第一本,外框高23.5厘米,宽13.4厘米,内框高21厘米,宽12厘米,一函一册,三栏竖抄,共68叶(合136页)。目录二栏,分录篇名为:《梦游太虚》、《宝黛埋花》、《夜访怡红》、《黛玉葬花》、《晴雯撕扇》、《宝玉心迷》、《宝钗送药》、《潇湘听雨》、《芦亭咏雪》、《晴雯补裘》、《怡红祝寿》、《枉逐晴雯》、《私探晴雯》、《私祭晴雯》、《潇湘琴怨》、《颦卿绝粒》、《黛玉焚稿》、《黛玉辞世》、《宝玉相思》、《宝玉祭奠》、《宝玉入闱》、《宝玉逃禅》,计22出,接近南音《红楼梦》篇数、篇名。
首篇《梦游太虚》云:“春梦好,托神仙,芙蓉帐暖日长眠。花气袭人浓似酒,嫩寒深锁海棠天。春风一枕迷蝴蝶,梦入巫山思悄然。”
又,《夜访怡红》篇,首云:“烟景媚,晚春光,花压栏杆永昼长。柳絮扑簾风细细,呢喃飞入燕双双。”

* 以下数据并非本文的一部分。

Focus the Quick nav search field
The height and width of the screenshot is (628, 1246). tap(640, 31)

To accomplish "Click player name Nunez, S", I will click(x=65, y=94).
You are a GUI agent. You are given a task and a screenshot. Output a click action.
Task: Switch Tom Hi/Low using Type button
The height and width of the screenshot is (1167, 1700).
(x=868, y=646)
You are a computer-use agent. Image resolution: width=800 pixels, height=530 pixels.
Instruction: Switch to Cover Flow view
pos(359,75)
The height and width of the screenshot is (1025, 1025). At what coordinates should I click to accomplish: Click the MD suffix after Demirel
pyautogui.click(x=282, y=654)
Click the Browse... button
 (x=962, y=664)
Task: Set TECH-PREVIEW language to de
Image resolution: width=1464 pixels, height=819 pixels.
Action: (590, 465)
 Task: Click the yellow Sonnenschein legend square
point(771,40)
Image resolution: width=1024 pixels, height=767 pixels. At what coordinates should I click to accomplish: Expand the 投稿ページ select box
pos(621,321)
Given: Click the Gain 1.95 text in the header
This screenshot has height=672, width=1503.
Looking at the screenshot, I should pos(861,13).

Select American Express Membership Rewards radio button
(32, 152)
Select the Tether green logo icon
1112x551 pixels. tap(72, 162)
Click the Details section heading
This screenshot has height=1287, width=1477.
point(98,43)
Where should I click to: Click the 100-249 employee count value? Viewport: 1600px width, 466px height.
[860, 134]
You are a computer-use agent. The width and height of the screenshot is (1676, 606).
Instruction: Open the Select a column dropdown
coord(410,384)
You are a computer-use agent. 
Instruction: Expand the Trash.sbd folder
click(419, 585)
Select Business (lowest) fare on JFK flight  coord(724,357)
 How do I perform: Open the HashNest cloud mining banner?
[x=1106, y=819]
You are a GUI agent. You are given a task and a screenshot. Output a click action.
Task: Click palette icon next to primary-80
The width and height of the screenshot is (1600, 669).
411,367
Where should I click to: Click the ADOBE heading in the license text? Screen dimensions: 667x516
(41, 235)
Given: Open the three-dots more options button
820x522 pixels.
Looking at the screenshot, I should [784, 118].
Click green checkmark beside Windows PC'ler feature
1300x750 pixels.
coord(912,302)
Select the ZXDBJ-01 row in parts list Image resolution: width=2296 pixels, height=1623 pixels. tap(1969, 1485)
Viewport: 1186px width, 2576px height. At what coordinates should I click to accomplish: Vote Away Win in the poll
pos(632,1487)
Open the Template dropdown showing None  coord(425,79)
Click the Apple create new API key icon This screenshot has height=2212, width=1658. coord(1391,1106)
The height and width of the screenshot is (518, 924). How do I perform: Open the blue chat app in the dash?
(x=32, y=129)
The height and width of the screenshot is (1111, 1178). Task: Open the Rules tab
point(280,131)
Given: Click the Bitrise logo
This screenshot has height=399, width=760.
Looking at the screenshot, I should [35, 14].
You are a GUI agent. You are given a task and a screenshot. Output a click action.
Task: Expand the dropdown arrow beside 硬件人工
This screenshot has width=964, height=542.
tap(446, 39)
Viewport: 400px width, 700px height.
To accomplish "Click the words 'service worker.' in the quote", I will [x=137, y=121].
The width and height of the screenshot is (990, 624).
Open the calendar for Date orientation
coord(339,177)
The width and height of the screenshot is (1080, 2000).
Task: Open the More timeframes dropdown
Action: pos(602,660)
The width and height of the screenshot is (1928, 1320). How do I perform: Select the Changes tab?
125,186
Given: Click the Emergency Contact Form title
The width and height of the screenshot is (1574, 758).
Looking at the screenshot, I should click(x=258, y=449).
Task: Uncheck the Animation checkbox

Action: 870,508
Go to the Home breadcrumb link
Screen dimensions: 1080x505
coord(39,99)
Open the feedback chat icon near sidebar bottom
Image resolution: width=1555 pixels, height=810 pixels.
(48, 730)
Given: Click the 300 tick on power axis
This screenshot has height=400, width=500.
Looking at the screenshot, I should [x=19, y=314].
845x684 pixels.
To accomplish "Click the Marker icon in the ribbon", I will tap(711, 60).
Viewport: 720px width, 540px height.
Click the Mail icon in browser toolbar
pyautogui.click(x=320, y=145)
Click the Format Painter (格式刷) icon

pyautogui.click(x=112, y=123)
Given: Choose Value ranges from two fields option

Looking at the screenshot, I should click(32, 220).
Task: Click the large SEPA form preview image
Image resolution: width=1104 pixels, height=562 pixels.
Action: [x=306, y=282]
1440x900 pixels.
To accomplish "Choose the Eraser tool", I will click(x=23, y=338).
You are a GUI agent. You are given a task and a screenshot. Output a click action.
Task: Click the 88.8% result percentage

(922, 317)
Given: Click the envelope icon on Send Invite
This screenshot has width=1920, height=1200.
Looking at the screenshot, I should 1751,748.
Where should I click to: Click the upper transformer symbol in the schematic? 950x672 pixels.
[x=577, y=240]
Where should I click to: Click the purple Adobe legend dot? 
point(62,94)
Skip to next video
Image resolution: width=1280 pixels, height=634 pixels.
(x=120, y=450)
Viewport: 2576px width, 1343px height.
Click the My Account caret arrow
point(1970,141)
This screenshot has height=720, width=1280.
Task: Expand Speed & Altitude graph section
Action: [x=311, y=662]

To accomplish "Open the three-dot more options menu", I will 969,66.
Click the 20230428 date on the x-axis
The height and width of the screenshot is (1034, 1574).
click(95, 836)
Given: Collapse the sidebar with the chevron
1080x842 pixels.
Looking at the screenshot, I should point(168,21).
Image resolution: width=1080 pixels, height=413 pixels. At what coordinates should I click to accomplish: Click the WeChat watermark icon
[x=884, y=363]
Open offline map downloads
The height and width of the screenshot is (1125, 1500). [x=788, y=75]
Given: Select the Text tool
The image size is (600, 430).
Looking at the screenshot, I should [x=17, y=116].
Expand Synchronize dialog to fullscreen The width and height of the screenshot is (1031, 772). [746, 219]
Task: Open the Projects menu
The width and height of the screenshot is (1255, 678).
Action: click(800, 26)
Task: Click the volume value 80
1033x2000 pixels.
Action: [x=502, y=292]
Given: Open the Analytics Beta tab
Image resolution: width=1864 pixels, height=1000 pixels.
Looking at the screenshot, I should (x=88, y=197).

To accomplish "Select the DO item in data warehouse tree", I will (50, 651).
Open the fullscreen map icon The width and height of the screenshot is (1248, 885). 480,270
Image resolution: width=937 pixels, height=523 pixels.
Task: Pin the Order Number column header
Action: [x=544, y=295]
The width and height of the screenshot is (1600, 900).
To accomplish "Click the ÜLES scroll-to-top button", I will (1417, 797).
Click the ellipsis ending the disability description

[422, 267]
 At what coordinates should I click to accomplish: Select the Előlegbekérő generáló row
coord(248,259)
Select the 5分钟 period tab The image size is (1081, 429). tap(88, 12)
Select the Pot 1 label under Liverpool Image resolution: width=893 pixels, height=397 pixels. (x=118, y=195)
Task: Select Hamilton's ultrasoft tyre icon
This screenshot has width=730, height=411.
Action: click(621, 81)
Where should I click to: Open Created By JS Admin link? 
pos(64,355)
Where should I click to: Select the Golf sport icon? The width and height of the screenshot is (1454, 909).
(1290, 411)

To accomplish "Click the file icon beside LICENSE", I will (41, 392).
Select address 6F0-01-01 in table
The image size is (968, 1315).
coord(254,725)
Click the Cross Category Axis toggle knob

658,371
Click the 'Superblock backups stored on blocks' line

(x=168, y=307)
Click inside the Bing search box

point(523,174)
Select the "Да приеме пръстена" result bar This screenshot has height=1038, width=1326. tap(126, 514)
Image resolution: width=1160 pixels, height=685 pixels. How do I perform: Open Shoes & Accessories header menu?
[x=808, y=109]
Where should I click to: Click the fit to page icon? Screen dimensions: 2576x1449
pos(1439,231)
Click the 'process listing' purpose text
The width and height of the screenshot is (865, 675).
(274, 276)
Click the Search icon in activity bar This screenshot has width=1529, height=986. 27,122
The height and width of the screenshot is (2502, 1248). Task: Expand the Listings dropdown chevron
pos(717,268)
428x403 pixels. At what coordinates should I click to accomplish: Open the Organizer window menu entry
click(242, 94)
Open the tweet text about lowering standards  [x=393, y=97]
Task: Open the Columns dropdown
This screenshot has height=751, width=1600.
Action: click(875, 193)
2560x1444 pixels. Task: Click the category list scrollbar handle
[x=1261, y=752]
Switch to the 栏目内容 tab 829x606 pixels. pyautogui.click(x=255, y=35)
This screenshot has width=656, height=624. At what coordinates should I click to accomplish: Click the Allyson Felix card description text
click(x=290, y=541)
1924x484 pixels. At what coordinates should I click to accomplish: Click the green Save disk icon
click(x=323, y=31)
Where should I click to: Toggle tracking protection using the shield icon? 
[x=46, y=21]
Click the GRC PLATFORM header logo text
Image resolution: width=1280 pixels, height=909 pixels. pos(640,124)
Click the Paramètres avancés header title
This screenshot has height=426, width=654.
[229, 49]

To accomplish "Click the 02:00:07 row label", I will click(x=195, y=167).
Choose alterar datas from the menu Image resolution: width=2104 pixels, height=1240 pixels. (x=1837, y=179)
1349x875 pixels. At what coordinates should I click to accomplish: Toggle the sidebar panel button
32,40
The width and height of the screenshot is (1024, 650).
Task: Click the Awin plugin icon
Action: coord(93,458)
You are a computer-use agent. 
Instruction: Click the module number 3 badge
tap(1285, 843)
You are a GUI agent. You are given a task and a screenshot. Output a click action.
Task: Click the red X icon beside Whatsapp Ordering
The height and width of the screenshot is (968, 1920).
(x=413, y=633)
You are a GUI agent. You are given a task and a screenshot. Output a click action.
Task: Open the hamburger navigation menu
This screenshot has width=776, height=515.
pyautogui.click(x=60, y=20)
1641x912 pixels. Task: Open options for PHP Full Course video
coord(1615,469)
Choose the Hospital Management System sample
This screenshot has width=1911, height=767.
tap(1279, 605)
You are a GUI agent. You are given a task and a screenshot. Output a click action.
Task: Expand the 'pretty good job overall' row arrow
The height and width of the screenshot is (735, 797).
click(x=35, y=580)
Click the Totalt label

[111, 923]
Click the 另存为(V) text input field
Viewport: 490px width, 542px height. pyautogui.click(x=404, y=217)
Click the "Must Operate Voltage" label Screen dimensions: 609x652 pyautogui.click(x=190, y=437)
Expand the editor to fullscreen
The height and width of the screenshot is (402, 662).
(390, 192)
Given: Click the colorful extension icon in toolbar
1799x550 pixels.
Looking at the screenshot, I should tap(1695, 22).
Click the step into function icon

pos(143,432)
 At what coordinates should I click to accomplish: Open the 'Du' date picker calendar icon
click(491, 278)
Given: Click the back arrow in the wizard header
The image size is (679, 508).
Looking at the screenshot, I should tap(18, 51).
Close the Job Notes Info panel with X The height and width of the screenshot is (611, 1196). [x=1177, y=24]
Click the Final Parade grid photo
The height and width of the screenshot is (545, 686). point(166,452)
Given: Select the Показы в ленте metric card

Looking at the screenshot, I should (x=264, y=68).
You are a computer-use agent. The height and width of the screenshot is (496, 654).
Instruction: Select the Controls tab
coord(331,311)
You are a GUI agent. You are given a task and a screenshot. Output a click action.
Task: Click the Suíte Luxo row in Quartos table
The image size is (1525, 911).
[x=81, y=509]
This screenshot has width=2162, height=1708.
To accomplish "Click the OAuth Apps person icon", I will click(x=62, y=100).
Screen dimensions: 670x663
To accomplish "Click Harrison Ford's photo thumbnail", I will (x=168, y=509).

第二本,外框高25厘米,宽13.5厘米,内框高18.3厘米,宽11.5厘米,正三栏工笔小楷竖抄,一函一册,共42叶(合84页)。各篇篇目为:《怡红祝寿》、《赶逐晴雯》、《私探晴雯》、《祭奠晴雯》、《潇湘琴怨》、《颦卿绝粒》、《黛玉焚稿》、《黛玉辞世》、《黛玉辞世》、《宝玉相思》、《宝玉祭奠》、《宝玉祭奠》、《宝玉入闱》、《宝玉逃禅》,计14出。经仔细核查,《宝玉祭奠》、《黛玉辞世》录二篇,题同而文异。而其它各篇文同“第一本”相同篇名内容。从抄录纸张及墨色看,第二本时间早于第一本,抄录笔迹不相同,第一本清秀,第二本则墨浓字粗短,显系二人笔迹。
《怡红祝寿》篇首云:“风光好,寿筵开,月明如水浸楼台。正是梨花釀熟开新蕊,又听得银箭初更玉漏暗催。灯红酒绿围春宴,衣香人影共徘徊。”尾云:“情莫禁,酒梦牵人甚,又听得鸡声频报漏初沉。”
《宝玉逃禅》首云:“痴魂一自归离恨,潇湘寒雨独悲秋。一别难明千古怨,空怜十载共绸缪。红颜命比秋云薄,月悴花憔恨未休。”
两部《红楼梦》说唱抄本,唱词都写得非常优美,感情悲凉中透着几分同情,想来听众(特别青年男女)会听得如痴如迷,有几分回味又有几分沉醉--听着别人唱,想的是自己的心事!
2005年3月16日
妙笔集艳有芳芬
妙笔集艳有芳芬
——齐如山著京剧《群芳集艳》
在《书海寻(梦)录一一中国艺术研究院图书馆藏珍稀红学文献识录》(见《红楼梦学刊》2005年第一期第227-241页)一文中,曾对齐如山在大陆所藏的戏曲小说作过简略介绍,曾引起专治戏曲小说研究的读者兴趣,纷纷写信或打电话询问有关情况。由于馆藏图书尚未完全登录,故查找起来有相当困难。最近笔者又在一堆抄本中找到齐如山所著《群芳集艳》京剧抄本一部,为《红楼梦书录》未能收录。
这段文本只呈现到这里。